別れ際、彼はぼくに言った。「ぼくはもう疲れたよ。この世界で生きることに疲れたんだ。じゃあ・・・・・・またいつか」と。

ぼくは返した。「おそらく二人とも帰りは電車に乗って帰るんじゃないかな。疲れ果て電車の中で眠ると思う。で、自分と同じような男がいたなと夢の中で笑うのさ」と。

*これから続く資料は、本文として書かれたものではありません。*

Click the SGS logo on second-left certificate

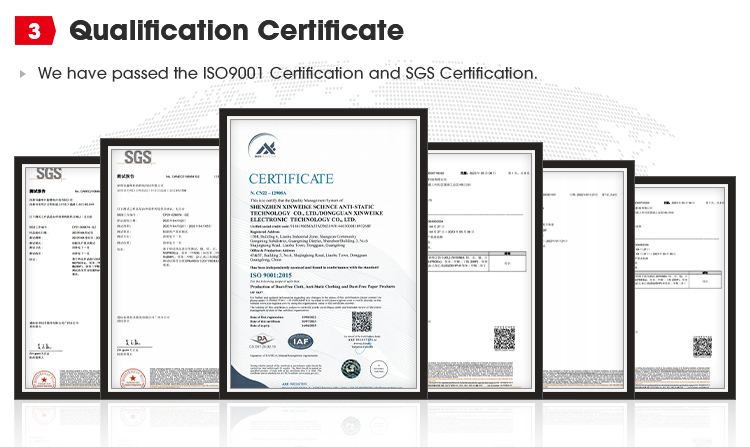coord(139,158)
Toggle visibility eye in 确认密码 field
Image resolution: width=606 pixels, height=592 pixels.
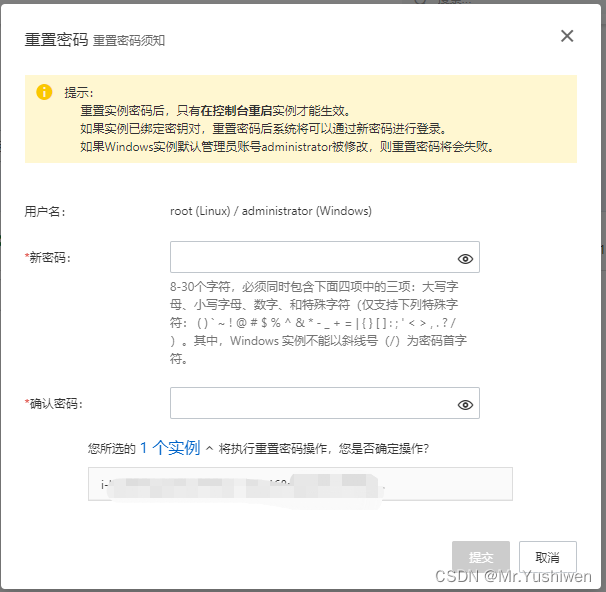pos(465,405)
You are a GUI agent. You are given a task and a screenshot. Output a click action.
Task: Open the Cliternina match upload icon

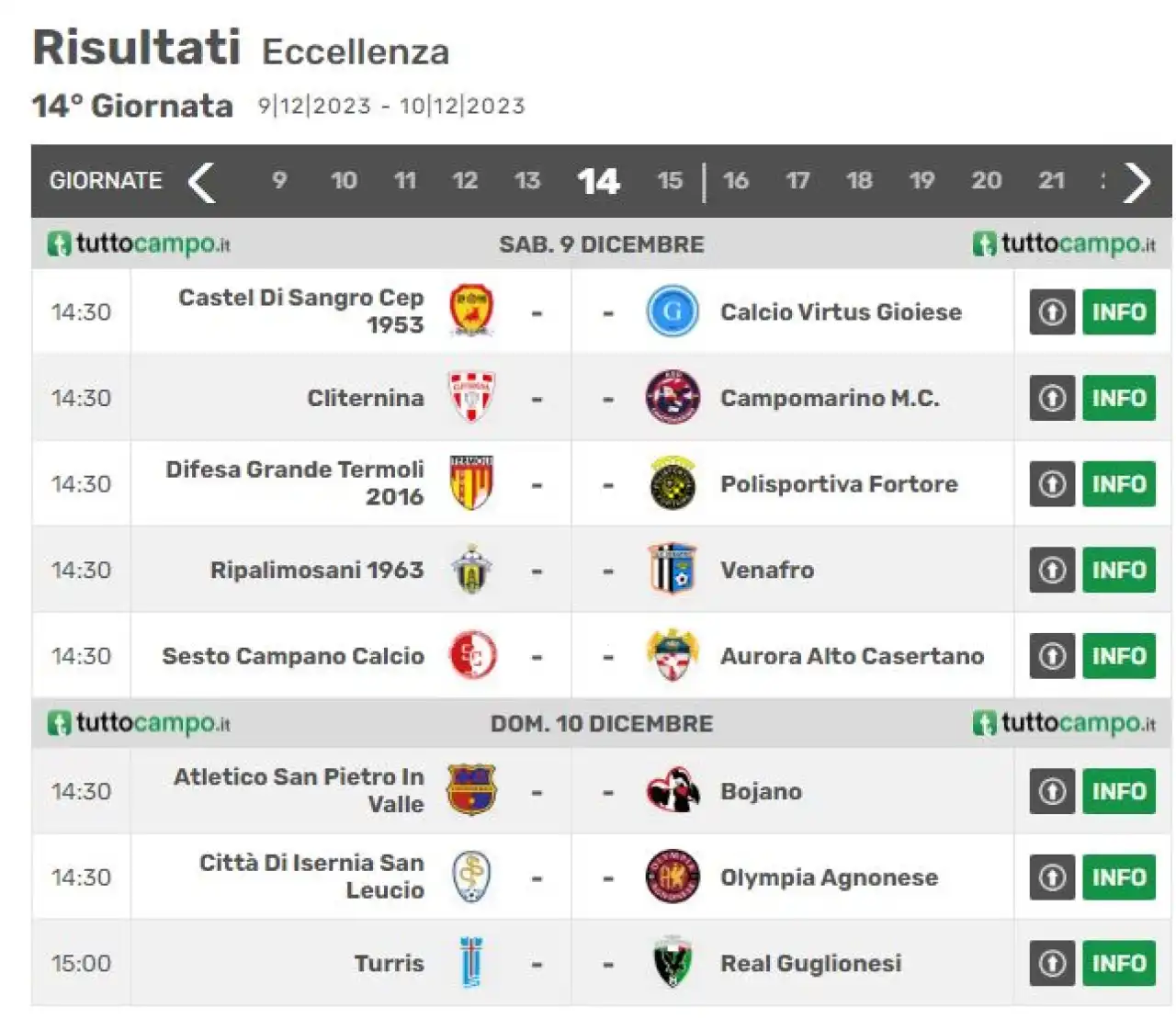1052,398
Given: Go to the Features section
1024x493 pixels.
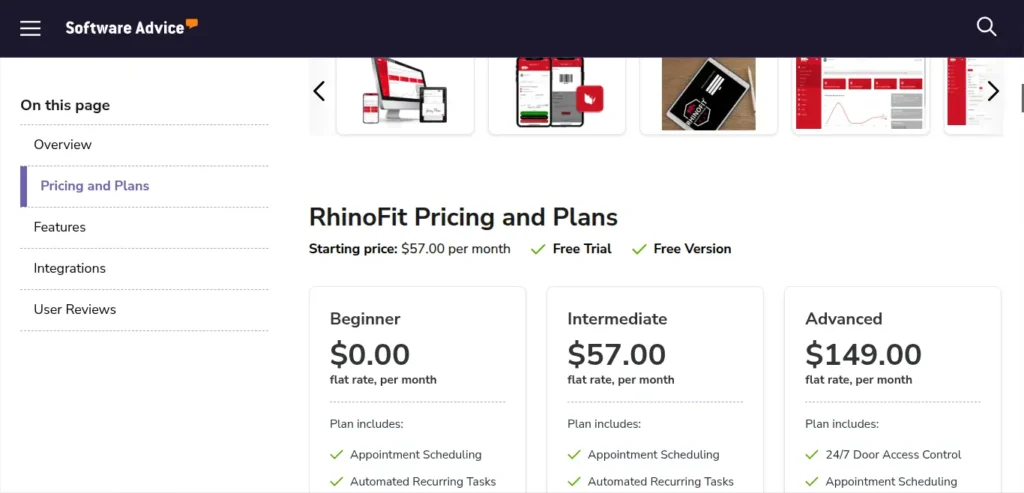Looking at the screenshot, I should point(60,227).
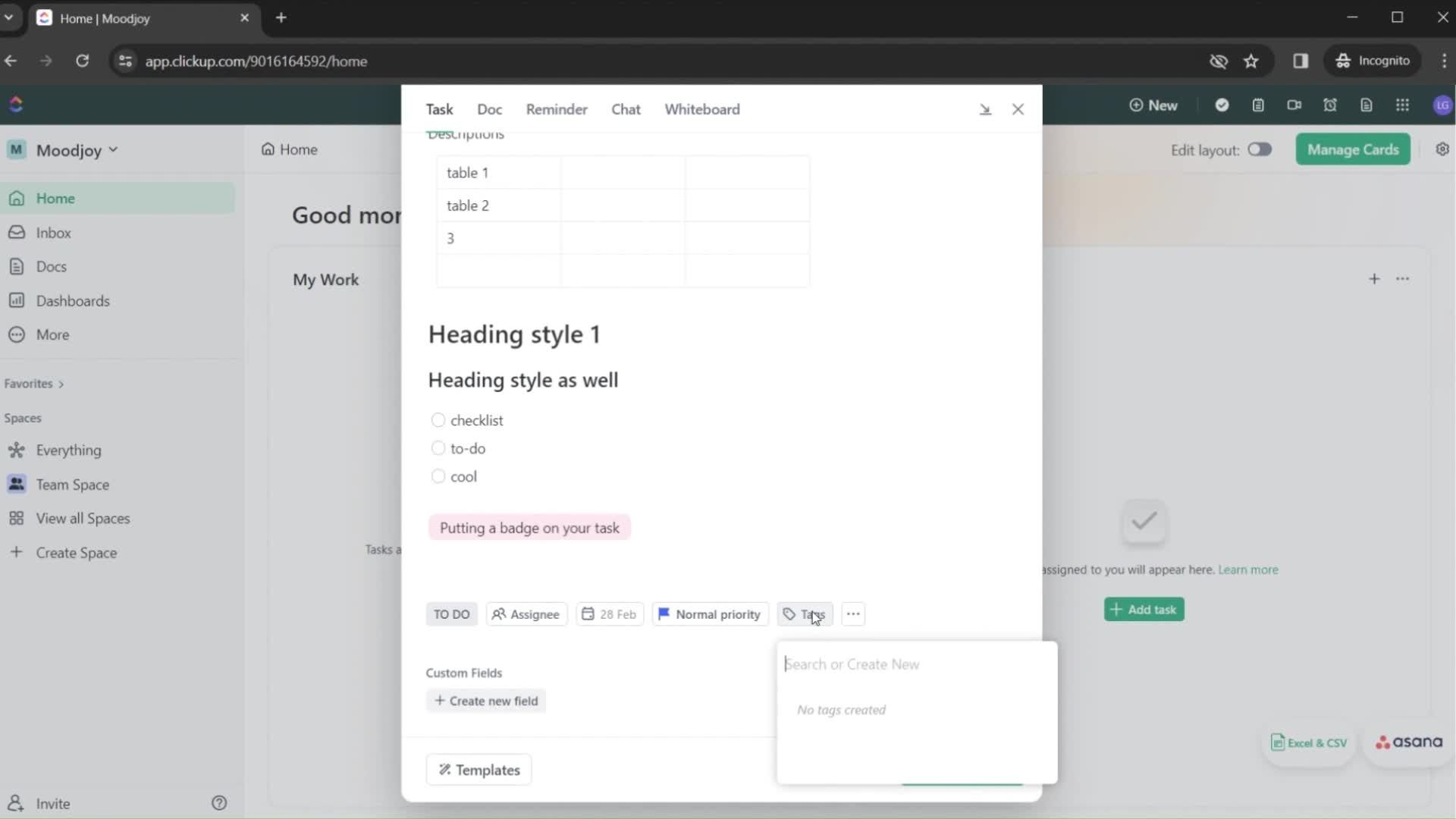Click the Chat tab
This screenshot has width=1456, height=819.
tap(625, 109)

ぼくはベンチに座り、手ぶらだけど心には重い荷物を背負いながら去っていく彼の背中を見つめていた。

彼の姿が見えなくなりそうになった時、ある熱い衝動がぼくの中に生まれた。


「生きるんだ!!」


ぼくは心の中で叫び、走り出した。そして彼に追いつくとこう言った。

「どうだい、今夜は二人で一杯やらないか?見ろよ、もうすぐ陽が沈む。早く例の宿へ急ごうじゃないか」

「じつはお金を持ってきていないんだ。何も持ってきてない。水も食料も。ただ最後に誰かと話したくなったんだ。この辺境の地で」


ぼくは笑った。心の底から笑った。


「よし!! それならなおさら急ごう。今夜の宿代と飲み代はぼくの奢りだ。新しい友人だから特別だぞ!! ぼくたちの旅は、たった今始まったばかりだ」

ぼくたちは予約も取っていない宿へ向かって意気揚々と歩き出した。